Useful redress for a bureaucracy taking lawful actions within the guidelines specified is never "let's fire the civil servant". They're not out to enact their agenda, they're trying their level best to achieve the goals set.

(Same way firing L3s doesn't help with execs setting a bad direction)

If that work is nowhere close to the perceived will of the people (again, please, let's not debate "what's the actual will though"), it's a failure of executive and legislative to create clarity.

You're right, ultimately this is about legislative and/or executive having conversations with experts to set the right goals and guidelines.

But you'll need it to be a conversation, and you need to leave room for independent decisions within a larger framework.

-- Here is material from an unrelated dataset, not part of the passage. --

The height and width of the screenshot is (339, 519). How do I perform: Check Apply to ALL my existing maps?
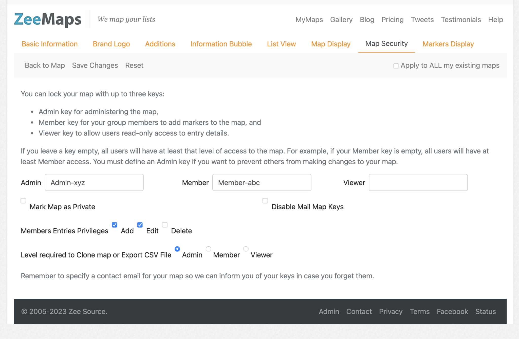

The EO does squash all discussion or feedback down to "president's always right, ask the president". This makes redress harder, not easier.

Centralized command and control looks appealing because it simplifies a lot of things, but it breaks down because it assumes a single person has all the answers.

And this particular EO makes it worse, because it also directs agencies to ignore judicial decisions unless the president says so. Maybe. The writing's very unclear: "No employee of the executive branch acting in their official capacity may advance an interpretation of the law as the position of the United States that contravenes the President or the Attorney General’s opinion on a matter of law, including but not limited to the issuance of regulations, guidance, and positions advanced in litigation, unless authorized to do so by the President or in writing by the Attorney General."

What's "positions advanced in litigation"? Does it include injunctions/restraining orders? If it does, there is no judicial redress at all. Which means accountability is reduced, not increased.

I don't disagree with you that there need to be limits to regulatory authority of a bureaucracy. But this EO is very much not it.